26.3652 · Postulat · 2026-06-16

Département de justice et police

Déposé

Wortlaut

Le Conseil fédéral est chargé de présenter un rapport sur le cadre juridique applicable à la fin de vie en Suisse et sur ses perspectives d’évolution.

Le rapport examinera notamment:

  • l’état du droit en matière de directives anticipées, de refus de traitements médicaux, d’assistance au suicide et d’interdiction de l’euthanasie active;

  • la portée effective des directives anticipées lorsque la personne concernée a perdu sa capacité de discernement;

  • les éventuelles lacunes du droit actuel concernant, d’une part, les personnes capables de discernement mais physiquement incapables d’accomplir elles-mêmes les actes nécessaires à un suicide assisté et, d’autre part, les personnes ayant exprimé à l’avance leur volonté de recourir à une assistance au suicide;

  • les conséquences de l’évolution récente de la jurisprudence du Tribunal fédéral sur la sécurité juridique, le rôle du corps médical et l’encadrement des pratiques.

Begründung

Le cadre juridique suisse de la fin de vie repose sur la conciliation entre le respect de l’autodétermination et l’interdiction de l’euthanasie active. Les directives anticipées permettent notamment de refuser des traitements médicaux, tandis que l’assistance au suicide est admise sous certaines conditions.

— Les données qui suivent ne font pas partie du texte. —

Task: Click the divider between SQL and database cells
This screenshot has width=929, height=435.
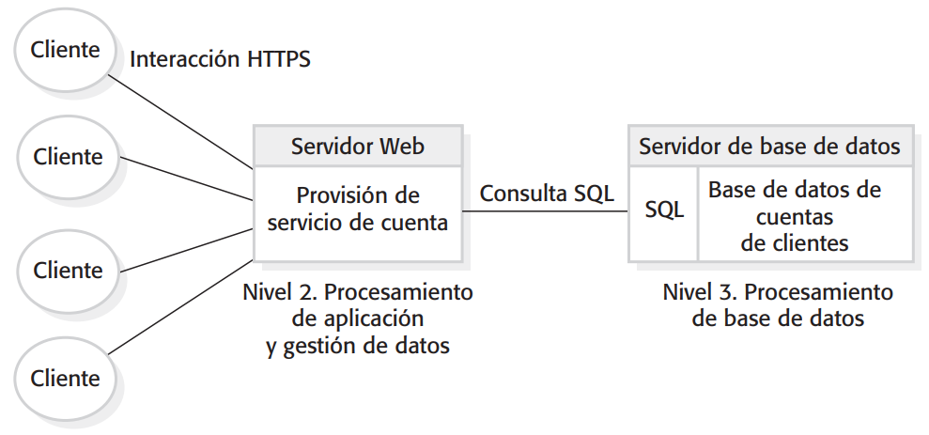Action: 697,214
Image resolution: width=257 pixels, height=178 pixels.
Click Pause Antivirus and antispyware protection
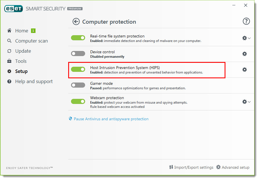[111, 119]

L’évolution récente de la jurisprudence du TF, en particulier à la suite de l’affaire dite « Pierre Beck », soulève toutefois de nouvelles interrogations quant aux conditions de l’assistance au suicide, au rôle du corps médical et à la sécurité juridique des personnes concernées.

Par ailleurs, l'augmentation du recours au suicide assisté invite à s'interroger sur l'adéquation du cadre légal face à des situations qui n'avaient pas été envisagées lors de son élaboration.

Certaines situations demeurent ainsi insuffisamment clarifiées. C’est notamment le cas des personnes capables de discernement mais physiquement empêchées d’accomplir elles-mêmes les actes nécessaires à un suicide assisté, ainsi que des personnes ayant perdu leur capacité de discernement après avoir exprimé à l’avance leur volonté en la matière. La portée concrète des directives anticipées dans de telles situations mérite également d’être examinée.

Dans ce contexte, un état des lieux du droit en vigueur et des pistes d’évolution apparaît nécessaire afin d’évaluer si le cadre juridique actuel répond de manière cohérente aux enjeux éthiques, médicaux et juridiques liés à la fin de vie.